Siamo sempre stati abituati a vedere Barbara D'Urso scintillante e appariscente sul palco tra abiti di paillettes, scollature audaci e aderentissimi tubini, nelle ultime ore però ha cambiato radicalmente registro. In occasione della puntata di ieri sera di "Live – Non è la D'Urso", si è presentata in studio in un'inedita versione sobria. La rivoluzione di stile è arrivata al termine di una settimana di critiche, durante la quale era finita al centro delle  polemiche per aver pregato in diretta al fianco di Matteo Salvini, nella speranza di rendere omaggio a tutte le vittime di Coronavirus. Il gesto era stato considerato così poco "edificante" in un periodo difficile come questo che su Change.org era comparsa addirittura una petizione per chiudere i suoi programmi.
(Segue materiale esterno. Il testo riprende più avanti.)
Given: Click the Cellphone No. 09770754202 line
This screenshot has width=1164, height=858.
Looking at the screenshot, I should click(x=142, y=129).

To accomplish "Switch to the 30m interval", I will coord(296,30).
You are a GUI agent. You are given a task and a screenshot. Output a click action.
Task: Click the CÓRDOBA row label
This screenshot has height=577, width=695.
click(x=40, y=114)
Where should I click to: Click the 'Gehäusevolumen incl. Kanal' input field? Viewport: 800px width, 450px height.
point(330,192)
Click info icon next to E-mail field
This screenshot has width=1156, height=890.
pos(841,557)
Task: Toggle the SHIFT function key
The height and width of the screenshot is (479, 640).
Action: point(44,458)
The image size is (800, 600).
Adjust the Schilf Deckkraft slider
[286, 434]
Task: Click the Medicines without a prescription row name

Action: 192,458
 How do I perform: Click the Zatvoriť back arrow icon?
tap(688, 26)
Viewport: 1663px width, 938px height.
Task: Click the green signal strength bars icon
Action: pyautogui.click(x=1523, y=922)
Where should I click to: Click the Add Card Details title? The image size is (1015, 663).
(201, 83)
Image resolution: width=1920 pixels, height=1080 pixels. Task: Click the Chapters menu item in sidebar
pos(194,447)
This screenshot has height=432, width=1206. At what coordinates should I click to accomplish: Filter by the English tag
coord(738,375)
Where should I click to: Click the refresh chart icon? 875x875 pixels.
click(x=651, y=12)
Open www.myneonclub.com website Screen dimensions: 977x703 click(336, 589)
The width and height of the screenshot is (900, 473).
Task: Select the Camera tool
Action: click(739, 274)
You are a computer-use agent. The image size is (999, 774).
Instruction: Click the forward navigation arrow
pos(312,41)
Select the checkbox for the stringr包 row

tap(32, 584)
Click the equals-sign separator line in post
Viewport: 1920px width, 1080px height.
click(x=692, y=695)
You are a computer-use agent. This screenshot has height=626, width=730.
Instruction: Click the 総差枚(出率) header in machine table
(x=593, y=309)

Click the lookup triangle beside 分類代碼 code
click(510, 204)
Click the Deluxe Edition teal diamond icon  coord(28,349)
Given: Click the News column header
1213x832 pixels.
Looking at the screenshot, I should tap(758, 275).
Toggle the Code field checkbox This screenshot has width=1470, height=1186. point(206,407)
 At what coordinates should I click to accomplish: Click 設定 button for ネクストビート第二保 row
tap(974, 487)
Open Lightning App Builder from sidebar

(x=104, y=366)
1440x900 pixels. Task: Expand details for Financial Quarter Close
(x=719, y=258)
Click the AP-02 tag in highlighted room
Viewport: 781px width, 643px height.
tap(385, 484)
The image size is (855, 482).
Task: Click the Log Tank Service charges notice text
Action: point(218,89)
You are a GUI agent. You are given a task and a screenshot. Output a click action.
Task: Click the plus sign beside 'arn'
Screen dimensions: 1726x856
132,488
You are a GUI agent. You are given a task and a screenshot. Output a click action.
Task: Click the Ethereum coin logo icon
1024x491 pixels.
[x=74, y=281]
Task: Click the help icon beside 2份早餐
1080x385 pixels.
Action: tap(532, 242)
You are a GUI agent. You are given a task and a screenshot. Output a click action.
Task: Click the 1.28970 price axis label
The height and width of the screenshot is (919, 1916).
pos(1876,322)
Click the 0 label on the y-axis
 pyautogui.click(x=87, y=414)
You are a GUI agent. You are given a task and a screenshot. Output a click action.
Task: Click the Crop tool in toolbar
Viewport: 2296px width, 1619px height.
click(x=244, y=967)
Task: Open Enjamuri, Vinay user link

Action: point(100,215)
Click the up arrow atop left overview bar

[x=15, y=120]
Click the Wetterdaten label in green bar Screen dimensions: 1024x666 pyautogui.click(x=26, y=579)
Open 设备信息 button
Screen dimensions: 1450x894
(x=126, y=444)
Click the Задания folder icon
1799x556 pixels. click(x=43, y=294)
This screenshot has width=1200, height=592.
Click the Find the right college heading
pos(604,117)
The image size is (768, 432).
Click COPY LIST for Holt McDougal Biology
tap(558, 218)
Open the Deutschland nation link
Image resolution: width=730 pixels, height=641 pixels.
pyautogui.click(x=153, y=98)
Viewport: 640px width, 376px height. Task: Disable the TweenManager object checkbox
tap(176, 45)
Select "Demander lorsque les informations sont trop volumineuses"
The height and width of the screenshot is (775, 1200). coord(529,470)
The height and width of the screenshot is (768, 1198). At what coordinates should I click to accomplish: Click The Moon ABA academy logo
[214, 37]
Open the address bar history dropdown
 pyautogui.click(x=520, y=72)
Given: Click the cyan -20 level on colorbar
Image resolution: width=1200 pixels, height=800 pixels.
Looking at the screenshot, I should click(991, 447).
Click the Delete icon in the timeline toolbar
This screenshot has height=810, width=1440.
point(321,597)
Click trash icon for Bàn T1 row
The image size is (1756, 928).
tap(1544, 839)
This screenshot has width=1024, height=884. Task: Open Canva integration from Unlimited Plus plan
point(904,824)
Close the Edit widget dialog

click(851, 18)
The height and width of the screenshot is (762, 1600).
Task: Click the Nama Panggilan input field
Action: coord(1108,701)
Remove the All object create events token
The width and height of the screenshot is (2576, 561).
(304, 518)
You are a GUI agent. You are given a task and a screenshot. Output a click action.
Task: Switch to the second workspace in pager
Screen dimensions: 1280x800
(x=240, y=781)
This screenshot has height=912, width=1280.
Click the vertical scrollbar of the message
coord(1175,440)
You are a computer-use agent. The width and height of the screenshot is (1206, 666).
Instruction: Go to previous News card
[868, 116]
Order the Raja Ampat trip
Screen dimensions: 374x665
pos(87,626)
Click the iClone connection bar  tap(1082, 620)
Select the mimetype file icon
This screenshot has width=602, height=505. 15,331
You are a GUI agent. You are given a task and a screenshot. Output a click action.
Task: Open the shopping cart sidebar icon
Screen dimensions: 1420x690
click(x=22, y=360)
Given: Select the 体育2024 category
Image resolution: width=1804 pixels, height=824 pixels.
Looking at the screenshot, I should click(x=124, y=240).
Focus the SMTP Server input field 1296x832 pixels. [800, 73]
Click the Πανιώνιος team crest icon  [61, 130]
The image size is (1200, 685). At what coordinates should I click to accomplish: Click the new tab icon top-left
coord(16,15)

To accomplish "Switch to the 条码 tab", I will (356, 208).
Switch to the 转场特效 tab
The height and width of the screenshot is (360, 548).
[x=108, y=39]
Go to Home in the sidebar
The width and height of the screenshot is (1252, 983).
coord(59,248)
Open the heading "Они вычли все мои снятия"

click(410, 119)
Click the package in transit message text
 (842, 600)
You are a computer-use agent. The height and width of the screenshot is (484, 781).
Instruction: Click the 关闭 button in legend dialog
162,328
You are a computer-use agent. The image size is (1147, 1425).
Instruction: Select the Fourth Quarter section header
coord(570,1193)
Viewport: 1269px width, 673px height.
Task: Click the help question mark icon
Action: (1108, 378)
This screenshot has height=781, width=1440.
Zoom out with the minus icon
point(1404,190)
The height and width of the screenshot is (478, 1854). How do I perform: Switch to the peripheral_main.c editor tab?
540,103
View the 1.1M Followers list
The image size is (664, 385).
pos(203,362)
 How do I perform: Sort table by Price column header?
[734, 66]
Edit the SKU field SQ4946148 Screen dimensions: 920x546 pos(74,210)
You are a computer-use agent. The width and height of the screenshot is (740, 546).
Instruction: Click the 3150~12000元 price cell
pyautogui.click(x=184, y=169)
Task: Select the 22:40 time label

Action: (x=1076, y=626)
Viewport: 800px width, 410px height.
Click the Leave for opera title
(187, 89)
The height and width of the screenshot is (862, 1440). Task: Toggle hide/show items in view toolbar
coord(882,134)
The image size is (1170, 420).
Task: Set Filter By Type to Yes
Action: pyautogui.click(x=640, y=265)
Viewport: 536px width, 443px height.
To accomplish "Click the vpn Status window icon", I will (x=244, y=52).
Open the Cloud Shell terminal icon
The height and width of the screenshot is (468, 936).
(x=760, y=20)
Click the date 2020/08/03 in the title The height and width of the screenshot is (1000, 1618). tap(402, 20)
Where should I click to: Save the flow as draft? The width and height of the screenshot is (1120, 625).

Il nuovo look formale sarà bastato a guadagnarsi il "perdono"?

Barbara D'Urso punta sulla sobrietà col tailleur nero

Ieri sera è andata in onda una nuova puntata di "Live – Non è la D'Urso", il programma serale di Barbara D'Urso che, a causa dell'emergenza Coronavirus, ha rinunciato al pubblico e agli ospiti in studio. Dopo le critiche della scorsa settimana, la conduttrice ha cambiato stile, sfoggiando un look decisamente più sobrio del solito. Ha detto addio alle paillettes e ai corpetti che le strizzano le curve, questa volta ha puntato tutto su un tailleur formale, un modello dal taglio maschile in total black con i pantaloni palazzo e la giacca doppio petto con le spalline imbottite e dei dettagli di raso. Per completare il tutto, ha scelto un'elegante acconciatura raccolta e un make-up senza eccessi dai toni estremamente naturali.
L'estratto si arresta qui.